Now, let's create our mapThemeToStyle function. First of all, let's destructure color, number, and string from our theme object. Now we'll set the background color to be color.keycolor, the text color to be color.textLight, and the border radius to be number.borderRadius, and font family to be mainFontFamily. Fix a couple of errors here, and I need to add in getTheme, so I can get the theme off the context.

Now we can add getTheme to the top of our higher-order component stack, and we can also add our theme style here, and pass in our mapThemeToStyle function. Something is broken, because we've lost the border radius on these corners. This should be button radius.

Now we've got our rounded corners back, and I should be able to change the size of them using this control here. You can see they go up and down, and I should be able to change text color light, so now it's yellow, now it's green. The key color, it won't respond when I change it, and that's because we are overriding it in our button component. Then, let's try this font sans serif. Yay! Comic sans.

Now I'm going to try changing the background color, and I'm going to try and demonstrate the precedence that we have here. I'm going to change this style here to purple. This style has the lowest precedence, so you can see that I've got this addStyle here, and addStyle is below themeStyle in the higher-order component stack. This means that addStyle, these styles, have a lower precedence than these styles.

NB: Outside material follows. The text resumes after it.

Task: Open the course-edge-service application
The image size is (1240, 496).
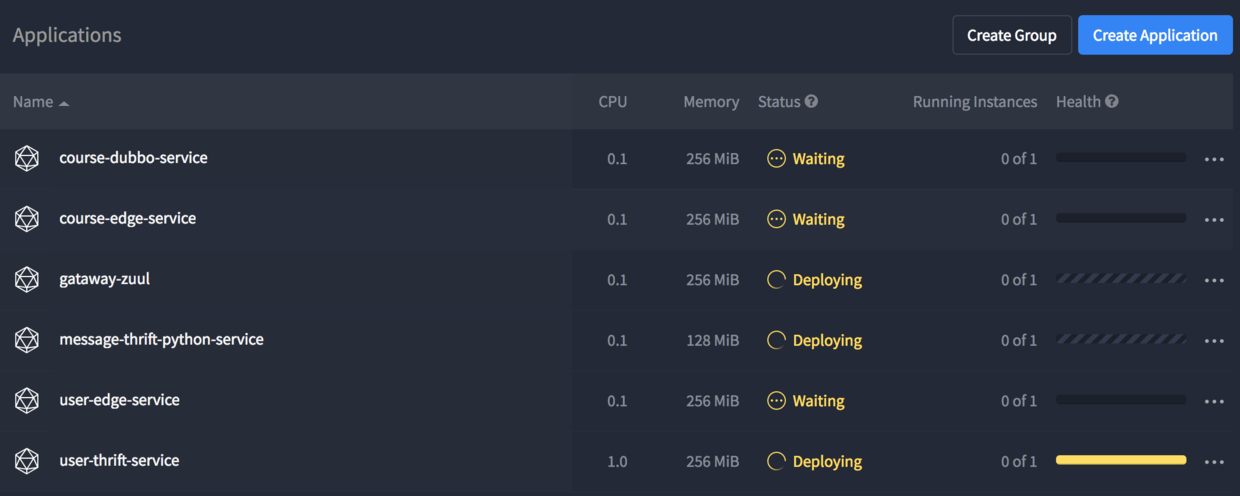Action: [127, 218]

Back in my app.js, I've got my button instance, and you can see that I'm overriding the background color of this button using the style prop. Now, let's delete that, save, and the button color goes back to the color, which is coming in from the theme, which is this one here. When I change the theme, you can see that the button color updates.

I'm back now in my button component, and I'm in my mapThemeToStyle function. I'm going to make this background color conditional upon something actually being entered in this box. If nothing is entered, then it's going to revert to the default style.

I'm going to select this and use spread to make that conditional. What that's saying, basically, if key color exists, then spread in this. If key color doesn't exist, then spread in an empty object, which will mean there's no background color in this object here. I'm going to save that, so it's gone back to the blue color here. If I change that, it goes to green. If I delete this, then it goes to purple, which is the default color in here.

That may have seemed like a lot of work, but the end result is a really declarative component. We have our mapThemeToStyle function, and this defines how our theme, and also our props, can affect our styles. It allows us to define a set of default styles inside our component, and it gives us the ability to override those styles from outside, by passing down styles as props.

From Enhance function, we can see which styles have precedence over other styles. We're also building up a library of higher-order components, which we can apply to our future UI elements.

To recap, we wanted to be able to override styles on individual component instances. We also wanted to be able to define theme or branding variables that we could use for things like changing the primary color of our UI with Sass and Bootstrap. This required a recompile.

By putting our theme variables on the context, and connecting to them via Recompose, we can have themes that can be updated in real time by our clients. We have isolated, yet fully overrideable styles.